Many of his French comedies feature recurring types of characters, named François Pignon (a bungler) and François Perrin (a bully).

==Biography==

Veber was born in Neuilly-sur-Seine, Hauts-de-Seine, the son of a writer mother and Pierre-Gilles Veber, a screenwriter. Veber's father was Jewish and his mother was Armenian-Russian (Veber was baptized at birth).
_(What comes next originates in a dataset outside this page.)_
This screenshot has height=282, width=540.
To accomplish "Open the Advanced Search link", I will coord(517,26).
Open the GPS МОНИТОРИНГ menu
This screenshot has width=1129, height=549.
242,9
His parents were both authors: his father writer and journalist Pierre-Gilles Véber and his mother novelist Catherine Agadjanian, who wrote under the name Georgette Paul (1901-1990). He is the great-nephew of playwright, novelist, journalist and lawyer Tristan Bernard , grandson of playwright Pierre Véber and nephew of screenwriter, director and hit songwriter Serge Veber. He is the uncle of Sophie Audouin-Mamikonian, young adult author of the Tara Duncan series. His son, Jean Véber, is also a screenwriter.

==Filmography==

| Year | Title | Director | Writer | Producer |
| 1969 | Appelez-moi Mathilde | No | Yes | No |
| 1972 | Il était une fois un flic [fr] | No | Yes | No |
| The Tall Blond Man with One Black Shoe | No | Yes | No |
| 1973 | La Valise [fr] | No | Yes | No |
| L'Emmerdeur | No | Yes | No |
| Le Magnifique | No | Yes | No |
| 1974 | The Night Caller | No | Yes | No |
| The Return of the Tall Blond Man with One Black Shoe | No | Yes | No |
| 1975 | The Pink Telephone | No | Yes | No |
| The French Detective | No | Yes | No |
| 1976 | On aura tout vu | No | Yes | No |
| The Toy | Yes | Yes | No |
| 1978 | La Cage aux Folles | No | Yes | No |
| 1979 | Cause toujours... tu m'intéresses | No | Yes | No |
| Coup de tête | No | Yes | No |
| 1980 | La cage aux folles II | No | Yes | No |
| Sunday Lovers | No | Yes | No |
| 1981 | Buddy Buddy | No | Yes | No |
| La Chèvre | Yes | Yes | No |
| 1982 | Partners | No | Yes | Executive |
| The Toy | No | Yes | No |
| 1983 | Les Compères | Yes | Yes | Uncredited |
| 1985 | The Man with One Red Shoe | No | Yes | No |
| Hold-Up | No | Yes | No |
| 1986 | Les Fugitifs | Yes | Yes | No |
| 1989 | Three Fugitives | Yes | Yes | Executive |
| 1991 | Pure Luck | No | Yes | Executive |
| 1992 | Out on a Limb | Yes | No | No |
| 1994 | My Father the Hero | No | Yes | No |
| 1995 | Fantôme avec chauffeur [fr] | No | Yes | No |
| 1996 | The Birdcage | No | Yes | No |
| Le Jaguar | Yes | Yes | No |
| 1997 | Fathers' Day | No | Yes | Executive |
| 1998 | The Dinner Game | Yes | Yes | No |
| 2000 | The Closet | Yes | Yes | No |
| 2003 | Ruby & Quentin | Yes | Yes | No |
| 2006 | The Valet | Yes | Yes | Associate |
| 2008 | L'emmerdeur | Yes | Yes | No |
| 2010 | Dinner for Schmucks | No | No | Executive |

== Honors ==
- He was made Chevalier (Knight) of the Légion d'honneur on 21 September 1996, and promoted to Officier (Officer) in 2008.
- He was made Chevalier (Knight) of the Ordre national du Mérite in 2001.